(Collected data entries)
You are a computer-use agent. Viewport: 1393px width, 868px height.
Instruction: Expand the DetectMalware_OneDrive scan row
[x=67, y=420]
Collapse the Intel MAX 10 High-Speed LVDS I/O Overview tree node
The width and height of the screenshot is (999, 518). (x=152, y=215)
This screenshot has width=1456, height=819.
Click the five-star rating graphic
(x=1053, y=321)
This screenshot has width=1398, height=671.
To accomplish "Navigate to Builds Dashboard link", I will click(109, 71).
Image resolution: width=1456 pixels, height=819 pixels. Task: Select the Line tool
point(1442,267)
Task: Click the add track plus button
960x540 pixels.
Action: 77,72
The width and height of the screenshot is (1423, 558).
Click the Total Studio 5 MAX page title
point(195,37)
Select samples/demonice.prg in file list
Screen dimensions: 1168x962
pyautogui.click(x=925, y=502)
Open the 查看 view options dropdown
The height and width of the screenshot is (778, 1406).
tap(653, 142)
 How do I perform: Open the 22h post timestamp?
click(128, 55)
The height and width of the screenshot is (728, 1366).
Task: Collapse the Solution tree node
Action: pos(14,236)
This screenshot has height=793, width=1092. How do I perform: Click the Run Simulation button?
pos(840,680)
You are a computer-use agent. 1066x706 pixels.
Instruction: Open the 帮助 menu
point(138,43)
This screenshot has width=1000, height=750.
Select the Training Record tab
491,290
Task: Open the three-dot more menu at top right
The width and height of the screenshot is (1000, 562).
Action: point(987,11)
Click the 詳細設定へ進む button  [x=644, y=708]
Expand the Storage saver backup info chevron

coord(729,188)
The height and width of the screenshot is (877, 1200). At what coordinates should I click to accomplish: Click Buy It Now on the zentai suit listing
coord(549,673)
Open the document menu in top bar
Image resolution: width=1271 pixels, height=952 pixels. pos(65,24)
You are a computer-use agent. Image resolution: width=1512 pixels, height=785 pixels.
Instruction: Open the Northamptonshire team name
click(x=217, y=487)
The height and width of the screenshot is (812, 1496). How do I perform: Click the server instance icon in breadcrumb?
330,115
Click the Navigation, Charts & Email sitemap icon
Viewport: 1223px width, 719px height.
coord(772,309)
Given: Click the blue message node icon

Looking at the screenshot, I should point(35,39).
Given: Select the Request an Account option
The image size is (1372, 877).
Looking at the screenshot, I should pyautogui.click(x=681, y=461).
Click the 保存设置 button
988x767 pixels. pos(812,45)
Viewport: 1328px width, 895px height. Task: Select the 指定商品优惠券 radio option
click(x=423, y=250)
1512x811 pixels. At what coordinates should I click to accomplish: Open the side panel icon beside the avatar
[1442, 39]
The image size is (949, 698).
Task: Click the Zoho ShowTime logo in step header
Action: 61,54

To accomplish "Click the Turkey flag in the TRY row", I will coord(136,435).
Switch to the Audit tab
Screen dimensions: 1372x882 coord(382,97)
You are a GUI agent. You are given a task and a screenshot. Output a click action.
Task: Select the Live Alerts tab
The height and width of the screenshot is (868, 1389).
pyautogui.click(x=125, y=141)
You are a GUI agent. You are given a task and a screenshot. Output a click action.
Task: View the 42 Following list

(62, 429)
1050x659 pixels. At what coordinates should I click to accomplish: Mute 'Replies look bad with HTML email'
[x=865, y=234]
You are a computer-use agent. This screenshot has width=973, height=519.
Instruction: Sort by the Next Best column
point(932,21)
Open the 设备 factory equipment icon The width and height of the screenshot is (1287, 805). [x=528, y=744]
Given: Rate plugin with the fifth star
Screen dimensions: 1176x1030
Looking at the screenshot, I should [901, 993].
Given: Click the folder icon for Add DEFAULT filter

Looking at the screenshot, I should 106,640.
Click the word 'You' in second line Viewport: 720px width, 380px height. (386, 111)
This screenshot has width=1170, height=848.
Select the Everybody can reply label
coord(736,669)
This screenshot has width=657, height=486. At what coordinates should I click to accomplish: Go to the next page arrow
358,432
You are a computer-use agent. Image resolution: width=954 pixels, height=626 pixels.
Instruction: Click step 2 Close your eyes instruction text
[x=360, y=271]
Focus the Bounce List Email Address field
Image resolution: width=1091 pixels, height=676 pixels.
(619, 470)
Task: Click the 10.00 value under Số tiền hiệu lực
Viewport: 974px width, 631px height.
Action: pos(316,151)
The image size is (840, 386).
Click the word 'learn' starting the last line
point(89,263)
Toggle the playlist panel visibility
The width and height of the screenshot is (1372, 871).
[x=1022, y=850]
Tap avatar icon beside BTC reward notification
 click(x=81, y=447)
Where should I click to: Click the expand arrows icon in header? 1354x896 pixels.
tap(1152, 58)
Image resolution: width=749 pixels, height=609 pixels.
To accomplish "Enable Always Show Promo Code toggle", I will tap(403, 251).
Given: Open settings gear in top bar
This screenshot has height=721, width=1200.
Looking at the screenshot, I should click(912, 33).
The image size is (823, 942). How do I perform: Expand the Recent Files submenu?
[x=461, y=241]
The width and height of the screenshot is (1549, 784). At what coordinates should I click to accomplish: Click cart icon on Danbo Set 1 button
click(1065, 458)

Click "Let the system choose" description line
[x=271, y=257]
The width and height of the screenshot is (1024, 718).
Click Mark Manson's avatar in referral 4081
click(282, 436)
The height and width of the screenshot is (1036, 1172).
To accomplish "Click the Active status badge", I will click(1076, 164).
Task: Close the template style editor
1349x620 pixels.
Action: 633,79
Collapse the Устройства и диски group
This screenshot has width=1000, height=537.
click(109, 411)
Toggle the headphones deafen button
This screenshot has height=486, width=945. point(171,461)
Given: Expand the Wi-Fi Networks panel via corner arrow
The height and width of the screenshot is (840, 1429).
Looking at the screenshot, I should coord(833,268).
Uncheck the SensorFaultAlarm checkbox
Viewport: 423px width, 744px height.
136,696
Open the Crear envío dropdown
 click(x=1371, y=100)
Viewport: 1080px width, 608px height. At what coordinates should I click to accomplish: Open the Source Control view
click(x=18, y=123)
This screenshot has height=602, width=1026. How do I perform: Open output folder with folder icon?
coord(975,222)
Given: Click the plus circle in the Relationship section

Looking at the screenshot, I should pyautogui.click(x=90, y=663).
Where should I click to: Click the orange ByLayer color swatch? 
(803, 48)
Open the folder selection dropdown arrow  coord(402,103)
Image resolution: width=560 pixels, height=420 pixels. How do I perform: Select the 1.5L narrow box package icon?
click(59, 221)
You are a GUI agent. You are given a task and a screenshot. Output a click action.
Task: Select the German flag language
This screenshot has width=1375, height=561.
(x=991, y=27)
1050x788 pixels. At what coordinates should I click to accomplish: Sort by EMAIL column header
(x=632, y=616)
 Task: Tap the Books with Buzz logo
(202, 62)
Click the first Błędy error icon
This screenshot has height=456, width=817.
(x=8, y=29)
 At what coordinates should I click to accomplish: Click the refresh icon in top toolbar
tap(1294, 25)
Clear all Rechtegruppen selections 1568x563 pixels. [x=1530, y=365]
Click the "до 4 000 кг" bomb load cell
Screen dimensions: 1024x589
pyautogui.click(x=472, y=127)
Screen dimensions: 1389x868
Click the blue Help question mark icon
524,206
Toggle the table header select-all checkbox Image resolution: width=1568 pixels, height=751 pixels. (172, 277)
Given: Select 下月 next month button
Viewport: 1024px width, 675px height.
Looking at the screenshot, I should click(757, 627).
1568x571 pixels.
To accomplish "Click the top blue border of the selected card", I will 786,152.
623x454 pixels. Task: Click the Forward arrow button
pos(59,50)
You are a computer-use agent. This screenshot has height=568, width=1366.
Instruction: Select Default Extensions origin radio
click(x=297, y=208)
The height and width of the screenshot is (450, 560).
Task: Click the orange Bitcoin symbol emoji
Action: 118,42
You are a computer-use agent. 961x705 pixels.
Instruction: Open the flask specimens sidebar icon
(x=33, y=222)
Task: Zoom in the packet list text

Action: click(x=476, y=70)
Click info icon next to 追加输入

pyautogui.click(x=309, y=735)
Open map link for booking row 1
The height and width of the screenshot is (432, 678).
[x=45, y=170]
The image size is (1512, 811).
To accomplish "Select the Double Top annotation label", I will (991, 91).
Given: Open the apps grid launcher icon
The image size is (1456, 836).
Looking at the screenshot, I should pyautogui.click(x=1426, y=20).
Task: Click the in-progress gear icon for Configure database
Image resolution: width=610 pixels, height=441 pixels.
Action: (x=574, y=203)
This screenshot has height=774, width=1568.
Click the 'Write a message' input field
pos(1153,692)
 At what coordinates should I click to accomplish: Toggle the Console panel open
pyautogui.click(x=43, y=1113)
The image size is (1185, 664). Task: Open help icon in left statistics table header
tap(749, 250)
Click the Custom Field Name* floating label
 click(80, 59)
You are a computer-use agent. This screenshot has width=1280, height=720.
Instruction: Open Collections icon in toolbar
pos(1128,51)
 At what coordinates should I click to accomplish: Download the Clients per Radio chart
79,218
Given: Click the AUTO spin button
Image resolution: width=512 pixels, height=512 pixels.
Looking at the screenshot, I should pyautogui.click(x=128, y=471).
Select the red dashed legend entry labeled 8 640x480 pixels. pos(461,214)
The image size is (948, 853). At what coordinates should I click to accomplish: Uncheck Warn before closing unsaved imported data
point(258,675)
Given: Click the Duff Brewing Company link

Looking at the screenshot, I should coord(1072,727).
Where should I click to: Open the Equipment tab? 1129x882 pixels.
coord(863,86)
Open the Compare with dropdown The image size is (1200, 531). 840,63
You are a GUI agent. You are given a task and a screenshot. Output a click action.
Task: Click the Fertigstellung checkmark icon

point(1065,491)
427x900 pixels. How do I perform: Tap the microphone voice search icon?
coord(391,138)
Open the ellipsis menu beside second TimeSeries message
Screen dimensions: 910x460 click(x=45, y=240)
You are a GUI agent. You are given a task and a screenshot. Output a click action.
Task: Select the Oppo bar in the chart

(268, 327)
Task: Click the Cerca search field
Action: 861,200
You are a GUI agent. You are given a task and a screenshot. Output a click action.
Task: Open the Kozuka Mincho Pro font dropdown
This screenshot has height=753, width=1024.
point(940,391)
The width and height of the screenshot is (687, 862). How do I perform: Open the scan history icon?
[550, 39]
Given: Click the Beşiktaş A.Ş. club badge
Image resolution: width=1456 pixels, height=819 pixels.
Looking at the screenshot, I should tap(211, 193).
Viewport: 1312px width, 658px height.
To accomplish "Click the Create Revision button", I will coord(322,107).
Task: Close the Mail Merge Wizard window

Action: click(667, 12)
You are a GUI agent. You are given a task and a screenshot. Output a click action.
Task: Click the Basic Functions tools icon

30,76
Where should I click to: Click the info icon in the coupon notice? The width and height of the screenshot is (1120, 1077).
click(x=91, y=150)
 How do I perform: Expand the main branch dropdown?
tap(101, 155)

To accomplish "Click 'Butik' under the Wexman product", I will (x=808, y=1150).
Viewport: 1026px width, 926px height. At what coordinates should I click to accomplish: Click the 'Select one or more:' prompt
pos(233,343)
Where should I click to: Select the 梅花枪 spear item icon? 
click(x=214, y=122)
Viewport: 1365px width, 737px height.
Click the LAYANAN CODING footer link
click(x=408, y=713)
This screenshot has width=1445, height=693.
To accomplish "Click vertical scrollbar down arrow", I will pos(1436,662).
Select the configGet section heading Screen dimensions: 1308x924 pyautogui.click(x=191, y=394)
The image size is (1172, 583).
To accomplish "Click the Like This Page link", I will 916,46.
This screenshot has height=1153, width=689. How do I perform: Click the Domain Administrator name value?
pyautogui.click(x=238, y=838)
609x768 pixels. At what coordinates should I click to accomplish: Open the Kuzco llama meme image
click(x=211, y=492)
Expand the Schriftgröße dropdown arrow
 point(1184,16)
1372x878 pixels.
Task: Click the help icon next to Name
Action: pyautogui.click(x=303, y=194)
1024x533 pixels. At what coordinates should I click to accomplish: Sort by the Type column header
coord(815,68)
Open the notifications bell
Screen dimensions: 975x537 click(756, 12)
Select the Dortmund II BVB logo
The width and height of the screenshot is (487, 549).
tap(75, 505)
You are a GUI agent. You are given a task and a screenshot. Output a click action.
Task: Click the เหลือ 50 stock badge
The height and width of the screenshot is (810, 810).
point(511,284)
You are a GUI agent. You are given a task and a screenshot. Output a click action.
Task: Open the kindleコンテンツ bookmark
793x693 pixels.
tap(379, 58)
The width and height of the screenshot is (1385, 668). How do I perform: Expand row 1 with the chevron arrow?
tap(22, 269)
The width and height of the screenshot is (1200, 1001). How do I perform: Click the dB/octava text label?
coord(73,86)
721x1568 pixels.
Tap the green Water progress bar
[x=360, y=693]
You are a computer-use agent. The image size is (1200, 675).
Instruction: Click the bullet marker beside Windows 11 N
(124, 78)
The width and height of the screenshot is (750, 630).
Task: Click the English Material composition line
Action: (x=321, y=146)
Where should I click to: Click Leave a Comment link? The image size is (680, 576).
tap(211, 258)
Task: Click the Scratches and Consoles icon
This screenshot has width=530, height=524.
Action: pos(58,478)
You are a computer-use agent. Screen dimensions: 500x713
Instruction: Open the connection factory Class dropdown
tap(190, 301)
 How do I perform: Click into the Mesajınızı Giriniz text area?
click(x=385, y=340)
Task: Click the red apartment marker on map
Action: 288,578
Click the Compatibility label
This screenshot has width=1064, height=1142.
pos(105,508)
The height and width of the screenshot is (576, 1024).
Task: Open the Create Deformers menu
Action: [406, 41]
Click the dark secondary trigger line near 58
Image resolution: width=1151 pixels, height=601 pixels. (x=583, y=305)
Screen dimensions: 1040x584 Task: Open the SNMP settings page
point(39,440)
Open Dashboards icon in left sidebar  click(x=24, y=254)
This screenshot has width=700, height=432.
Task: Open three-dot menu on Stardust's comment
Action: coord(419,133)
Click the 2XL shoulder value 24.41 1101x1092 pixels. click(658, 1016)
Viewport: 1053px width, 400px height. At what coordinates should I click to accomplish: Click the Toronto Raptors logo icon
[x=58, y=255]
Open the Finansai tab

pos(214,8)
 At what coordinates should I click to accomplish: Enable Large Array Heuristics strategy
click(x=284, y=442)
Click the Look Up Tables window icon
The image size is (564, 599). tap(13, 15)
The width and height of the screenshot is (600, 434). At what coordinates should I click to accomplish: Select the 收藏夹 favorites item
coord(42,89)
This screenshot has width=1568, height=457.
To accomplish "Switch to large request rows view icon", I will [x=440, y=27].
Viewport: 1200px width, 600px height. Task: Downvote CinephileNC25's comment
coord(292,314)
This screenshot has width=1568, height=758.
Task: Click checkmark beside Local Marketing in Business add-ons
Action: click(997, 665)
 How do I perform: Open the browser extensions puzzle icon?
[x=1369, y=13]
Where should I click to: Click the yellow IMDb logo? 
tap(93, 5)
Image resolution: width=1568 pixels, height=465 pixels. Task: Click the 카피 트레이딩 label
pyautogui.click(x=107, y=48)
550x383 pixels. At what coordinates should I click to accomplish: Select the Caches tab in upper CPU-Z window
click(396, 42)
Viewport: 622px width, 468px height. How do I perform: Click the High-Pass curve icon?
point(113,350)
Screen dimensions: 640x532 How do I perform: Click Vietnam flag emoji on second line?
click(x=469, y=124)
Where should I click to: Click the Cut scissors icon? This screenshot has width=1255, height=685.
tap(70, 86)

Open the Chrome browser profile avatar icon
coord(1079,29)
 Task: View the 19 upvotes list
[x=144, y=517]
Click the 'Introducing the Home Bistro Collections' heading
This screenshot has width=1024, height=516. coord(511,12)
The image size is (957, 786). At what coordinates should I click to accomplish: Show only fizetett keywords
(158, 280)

## Task item
Reproduce the lines of the records exactly, from the first one through the line that contains "The width and height of the screenshot is (1423, 558).".

## Response to the task
You are a computer-use agent. Viewport: 1393px width, 868px height.
Instruction: Expand the DetectMalware_OneDrive scan row
[x=67, y=420]
Collapse the Intel MAX 10 High-Speed LVDS I/O Overview tree node
The width and height of the screenshot is (999, 518). (x=152, y=215)
This screenshot has width=1456, height=819.
Click the five-star rating graphic
(x=1053, y=321)
This screenshot has width=1398, height=671.
To accomplish "Navigate to Builds Dashboard link", I will click(109, 71).
Image resolution: width=1456 pixels, height=819 pixels. Task: Select the Line tool
point(1442,267)
Task: Click the add track plus button
960x540 pixels.
Action: 77,72
The width and height of the screenshot is (1423, 558).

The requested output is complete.